You can calculate maximum flash writing rate using datasheet numbers for block write (at 476kHz, that is max flash frequency), and it is (if I remember right) little over 50 KByte/sec (these are self program numbers). My flasher using little lower flash frequency of 461.5 kHz for target device flash, and by datasheet calculation for 128 bytes in flash clock cycles is...
25 (1st word, block start) + 63 * 18 (63 words) + 6 (block termination) = 1165
and with 461.5 kHz flash frequency, flash writing rate will be
49.5 KByte/sec (these are self program numbers).

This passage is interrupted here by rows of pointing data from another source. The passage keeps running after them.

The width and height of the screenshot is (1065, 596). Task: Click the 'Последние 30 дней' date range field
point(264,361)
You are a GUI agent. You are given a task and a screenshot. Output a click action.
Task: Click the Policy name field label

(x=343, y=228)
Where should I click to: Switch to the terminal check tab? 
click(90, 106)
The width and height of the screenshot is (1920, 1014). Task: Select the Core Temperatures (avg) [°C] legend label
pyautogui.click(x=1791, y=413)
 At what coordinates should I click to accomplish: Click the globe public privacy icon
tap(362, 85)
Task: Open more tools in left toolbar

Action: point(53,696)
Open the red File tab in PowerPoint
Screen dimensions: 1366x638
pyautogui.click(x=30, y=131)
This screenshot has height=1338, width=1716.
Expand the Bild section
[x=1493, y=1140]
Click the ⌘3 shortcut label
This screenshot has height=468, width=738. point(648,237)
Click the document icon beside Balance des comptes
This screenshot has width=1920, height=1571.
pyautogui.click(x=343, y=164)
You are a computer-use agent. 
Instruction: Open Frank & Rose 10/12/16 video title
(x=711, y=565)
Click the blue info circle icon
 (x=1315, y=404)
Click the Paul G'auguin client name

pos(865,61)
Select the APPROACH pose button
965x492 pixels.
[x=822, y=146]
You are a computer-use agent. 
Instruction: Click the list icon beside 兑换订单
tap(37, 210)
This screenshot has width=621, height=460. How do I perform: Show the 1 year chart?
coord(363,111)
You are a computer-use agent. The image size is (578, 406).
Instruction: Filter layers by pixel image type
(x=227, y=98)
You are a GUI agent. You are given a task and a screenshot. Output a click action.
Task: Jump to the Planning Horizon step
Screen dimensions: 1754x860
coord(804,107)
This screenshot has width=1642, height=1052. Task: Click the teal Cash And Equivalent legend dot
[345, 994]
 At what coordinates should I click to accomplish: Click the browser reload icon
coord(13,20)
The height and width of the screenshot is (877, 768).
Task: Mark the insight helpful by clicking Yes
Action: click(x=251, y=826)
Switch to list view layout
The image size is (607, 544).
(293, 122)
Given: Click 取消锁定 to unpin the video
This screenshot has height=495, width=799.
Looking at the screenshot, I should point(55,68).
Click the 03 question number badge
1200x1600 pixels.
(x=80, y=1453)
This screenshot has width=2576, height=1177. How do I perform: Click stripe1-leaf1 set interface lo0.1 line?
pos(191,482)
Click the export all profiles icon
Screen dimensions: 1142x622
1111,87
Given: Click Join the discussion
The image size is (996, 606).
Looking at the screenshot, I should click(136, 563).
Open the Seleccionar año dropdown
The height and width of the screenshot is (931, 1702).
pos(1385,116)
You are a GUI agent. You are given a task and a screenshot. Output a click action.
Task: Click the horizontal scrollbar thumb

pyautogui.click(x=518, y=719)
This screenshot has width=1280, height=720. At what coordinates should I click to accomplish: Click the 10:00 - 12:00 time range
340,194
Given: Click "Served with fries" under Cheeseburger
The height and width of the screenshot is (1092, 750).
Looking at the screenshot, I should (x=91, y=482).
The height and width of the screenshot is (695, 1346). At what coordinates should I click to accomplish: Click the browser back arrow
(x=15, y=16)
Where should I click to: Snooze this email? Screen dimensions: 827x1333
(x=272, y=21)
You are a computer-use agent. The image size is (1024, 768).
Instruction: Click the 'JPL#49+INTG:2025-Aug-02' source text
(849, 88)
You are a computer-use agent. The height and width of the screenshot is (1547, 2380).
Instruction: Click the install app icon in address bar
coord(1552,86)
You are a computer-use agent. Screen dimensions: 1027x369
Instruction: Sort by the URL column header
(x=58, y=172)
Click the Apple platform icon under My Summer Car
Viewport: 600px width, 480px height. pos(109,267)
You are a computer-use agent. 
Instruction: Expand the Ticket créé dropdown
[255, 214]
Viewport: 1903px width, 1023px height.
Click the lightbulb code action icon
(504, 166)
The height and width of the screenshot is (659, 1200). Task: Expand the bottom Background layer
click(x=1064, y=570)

Benchmark (write command) for my flasher with this target device connected, on Win / Linux / OS X, will show
48.3 KByte/sec. In this rate (time) is included elapsed time from the moment before PC send write command (with all data) to flasher and after PC receive information from flasher that job is done. For communication between PC and flasher is used CDC (OS drivers) that doesn't need any extra installation, plug and play.
Double? You can do much better. 1.5 sec is too optimistic, you need to transfer data to the chip, then spend some time on verification. But about 5-6 sec sounds about right. And you don't need FPGAs, fancy 32-bit MCUs to achieve this speed. You can get pretty good speed with a little programmer made of little PIC16.
And my flasher is based on 10 years old 24 MHz MSP430 device. Most important thing is to have all things running in parallel without any latency, but this must be hard coded in assembler, and there is nobody crazy enough (except me) today, to lose time on this. C++ with 5 abstraction layers is mostly used today (as I can see in TI FET's open sources), and in combination with people that don't know how to do it, result is as it is.